Se sirvió un refresco, aunque esta vez añadió una gotita de ginebra. Vaya, pensó su mujer, pues sí que hoy es un día importante. Y con inmensa dulzura en su mirada observó a su marido desde la cocina, con el delantal puesto mientras freía las patatas.

Harpo, siempre metódico, le dio un buen trago a su copa. Ese era el que más le gustaba, el primero, en el que las burbujas del refresco le hacían cosquillas en la nariz. Notó el sabor amargo de la ginebra y frunció el ceño. Bueno, manos a la obra, pensó.

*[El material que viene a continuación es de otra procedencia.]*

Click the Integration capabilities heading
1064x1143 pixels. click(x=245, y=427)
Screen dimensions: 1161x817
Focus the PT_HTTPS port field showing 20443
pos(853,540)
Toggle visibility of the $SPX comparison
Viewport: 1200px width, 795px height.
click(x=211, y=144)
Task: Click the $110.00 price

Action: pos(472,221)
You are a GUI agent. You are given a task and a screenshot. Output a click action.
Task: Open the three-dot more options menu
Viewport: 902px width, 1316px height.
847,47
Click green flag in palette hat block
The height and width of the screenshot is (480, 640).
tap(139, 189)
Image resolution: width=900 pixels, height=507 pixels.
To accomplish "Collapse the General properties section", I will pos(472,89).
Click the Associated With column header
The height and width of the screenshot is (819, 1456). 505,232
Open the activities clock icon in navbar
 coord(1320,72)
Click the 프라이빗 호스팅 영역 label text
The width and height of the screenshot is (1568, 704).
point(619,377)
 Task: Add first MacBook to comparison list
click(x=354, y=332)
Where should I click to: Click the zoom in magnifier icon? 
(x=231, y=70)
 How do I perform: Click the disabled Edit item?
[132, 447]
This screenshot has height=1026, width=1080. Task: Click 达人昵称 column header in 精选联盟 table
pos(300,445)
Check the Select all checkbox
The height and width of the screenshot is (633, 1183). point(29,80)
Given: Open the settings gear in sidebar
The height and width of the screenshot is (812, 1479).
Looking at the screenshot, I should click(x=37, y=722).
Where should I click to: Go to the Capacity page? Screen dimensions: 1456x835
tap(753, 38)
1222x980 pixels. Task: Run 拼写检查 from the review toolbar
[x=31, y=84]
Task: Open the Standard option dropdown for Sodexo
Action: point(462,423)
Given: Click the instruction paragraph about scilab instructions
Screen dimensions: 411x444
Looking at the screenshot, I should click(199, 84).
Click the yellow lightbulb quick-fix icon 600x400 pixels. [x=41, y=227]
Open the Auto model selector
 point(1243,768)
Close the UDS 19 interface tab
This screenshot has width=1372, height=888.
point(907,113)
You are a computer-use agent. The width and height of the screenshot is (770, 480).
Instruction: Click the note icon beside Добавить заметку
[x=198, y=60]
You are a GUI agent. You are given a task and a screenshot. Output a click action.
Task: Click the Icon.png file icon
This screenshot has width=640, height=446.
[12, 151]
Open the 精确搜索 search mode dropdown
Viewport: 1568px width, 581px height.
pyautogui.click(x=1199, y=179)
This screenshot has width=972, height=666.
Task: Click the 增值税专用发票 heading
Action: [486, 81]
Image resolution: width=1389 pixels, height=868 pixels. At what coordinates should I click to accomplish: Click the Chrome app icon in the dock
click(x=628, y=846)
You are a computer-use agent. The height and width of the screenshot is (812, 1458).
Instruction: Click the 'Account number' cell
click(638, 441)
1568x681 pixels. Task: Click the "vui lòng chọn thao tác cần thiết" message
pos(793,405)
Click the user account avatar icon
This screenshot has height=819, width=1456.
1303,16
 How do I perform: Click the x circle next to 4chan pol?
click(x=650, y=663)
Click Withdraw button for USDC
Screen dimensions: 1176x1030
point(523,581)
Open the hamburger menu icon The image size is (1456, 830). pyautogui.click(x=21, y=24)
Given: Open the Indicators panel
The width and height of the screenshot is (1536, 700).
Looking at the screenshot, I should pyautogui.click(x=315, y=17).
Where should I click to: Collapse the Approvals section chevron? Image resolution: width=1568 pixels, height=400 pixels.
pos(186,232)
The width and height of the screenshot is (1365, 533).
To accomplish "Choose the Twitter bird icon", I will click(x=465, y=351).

Abrió su libreta de detective y extendió sobre la mesa un gran mapa de la ciudad. Anotó los lugares donde habían ocurrido las acciones de la resistencia. Trató de encontrar un denominador común, una lógica en aquella cascada de actuaciones que habían puesto en jaque a las autoridades. Pero no encontró nada, ni siquiera uniendo con rotulador los puntos geográficos donde se habían producido los hechos. Nada. Aquello parecía no obedecer a ninguna secuencia lógica. Y Harpo pensó que se estaba enfrentando a un enemigo mucho más organizado y mucho más inteligente de lo que había creído.